## [Text segment]
* * *

How writer-director Martin McDonagh convinced Frances McDormand to take on a take-no-shit antihero – and help make a modern masterpiece.

Martin McDonagh can’t recall exactly where he was when he first saw the signs. The 47-year-old award-winning playwright and filmmaker thinks it might have been Florida. Maybe it was Georgia. Or possibly Alabama or even Mississippi; the bus he was on hit all of them on its route, so he can’t be 100-percent sure. Back in the late Nineties and the mid-aughts, McDonagh always liked to take cars or trains or buses when he had to get from one place to the next in the U.S., if time allowed; having grown up in London, the British-Irish writer was fascinated with America and wanted to get more of a ground’s-eye view of the flyover states. And it was during one of those Greyhound rides, he says, that, driving through a rural town down South, he spied the billboards.

“They were in a field … that I do remember,” McDonagh says, taking a Diet Coke from a waiter. He’s tucked away in a corner of a boutique Tribeca Hotel, where a gaggle of Hollywood types are performatively discussing potential deals and a famous TV showrunner/stand-up comic is having breakfast with a friend. McDonagh could care less about any of it — he’s lost inside that road trip he took a decade or so ago. “And it was two billboards, not three … the first one kind of said everything we had on all of ours: ‘Why wasn’t this case solved?’ The second one, there was so much writing on it that you couldn’t even make out what the case was about. It wasn’t like the bus stopped, either; I just happened to look out the window as we drove past them.

“But what stuck with me,” he continues, “was the rage. It was so angry.” For several years, McDonagh admits, he kept wondering if he’d simply dreamed the whole thing, if the sighting had really happened at all. When he finally decided he wanted to do something with the idea, his first thought was: Who rents out giant signs to chastise the police about not solving a crime? His second was: What if it was a grieving mom?Three Billboards Outside Ebbing, Missouri, McDonagh’s new film that opened in New York and L.A. this weekend and goes wide throughout November, takes that idea one step further. What if that mother was Mildred Hayes, a flinty, take-no-shit fiftysomething woman — played to the hilt by the flinty, take-no-shit fiftysomething Frances McDormand — who decides to “inspire” the lackadaisical local law-enforcement regarding the investigation of her daughter’s rape and murder. How, you ask? She posts a trio of signs asking why, six months later, there are “still no arrests?” — a public shaming that quickly escalates into an act of war between her, the sheriff (Woody Harrelson) and his dim-witted racist deputy (Sam Rockwell).

“It was more about Mildred being at war with the world than Frances being at war with me.”

* * *

## [Dataset entries]
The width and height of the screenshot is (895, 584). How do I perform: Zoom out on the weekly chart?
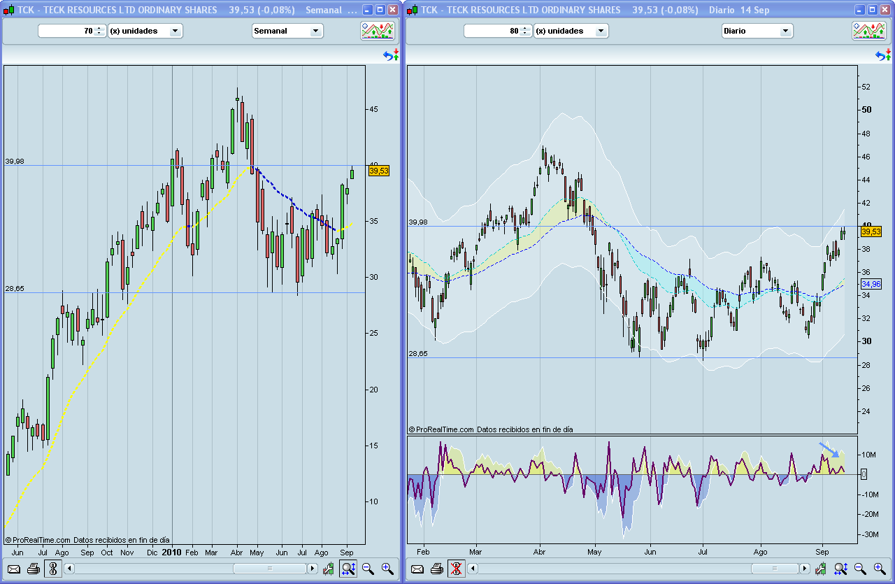pos(368,569)
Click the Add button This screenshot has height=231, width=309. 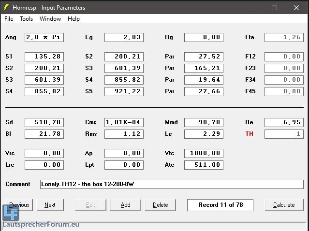coord(125,205)
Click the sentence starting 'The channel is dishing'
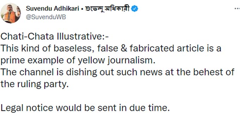Image resolution: width=240 pixels, height=133 pixels. 118,78
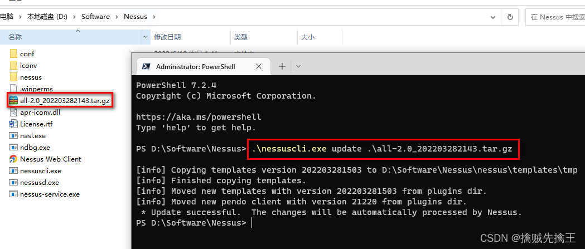
Task: Open a new terminal tab
Action: [282, 66]
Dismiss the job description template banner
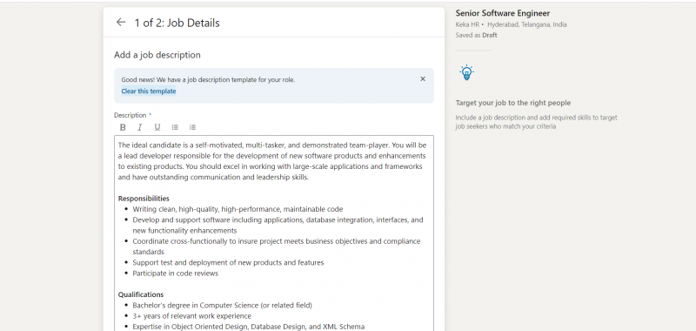 [x=423, y=79]
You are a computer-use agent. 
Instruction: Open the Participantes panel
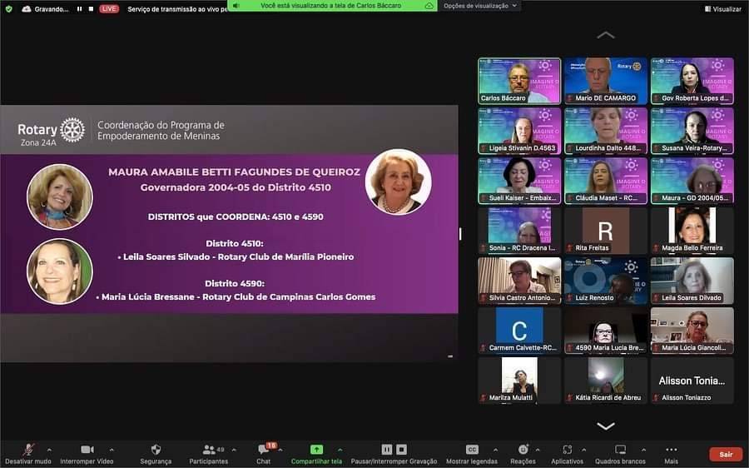tap(208, 450)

* * *

## [Directions]
A. Sum up the Martin McDonagh article in two sentences.
B. Turn the paragraph of the Martin McDonagh article that begins "Martin McDonagh can't recall exactly where" into a short bulleted list that keeps its main facts.
The lines are not needed here.

## [Task-by-task results]
A. While riding a Greyhound bus through a rural Southern town, Martin McDonagh saw two angry billboards in a field, and their rage stuck with him for years. That memory became his film Three Billboards Outside Ebbing, Missouri, in which Frances McDormand plays Mildred Hayes, a grieving mother whose three signs shaming the local police over her daughter's unsolved rape and murder set off a war with the sheriff and his deputy.

B.
- McDonagh is a 47-year-old award-winning British-Irish playwright and filmmaker who grew up in London, and he can't recall exactly where he first saw the signs.
- He thinks it might have been Florida, Georgia, Alabama or Mississippi, since his bus passed through all of them.
- In the late Nineties and mid-aughts, when time allowed, he liked to travel around the U.S. by car, train or bus to get a ground's-eye view of the flyover states.
- On one of those Greyhound rides, passing through a rural town down South, he spotted the billboards.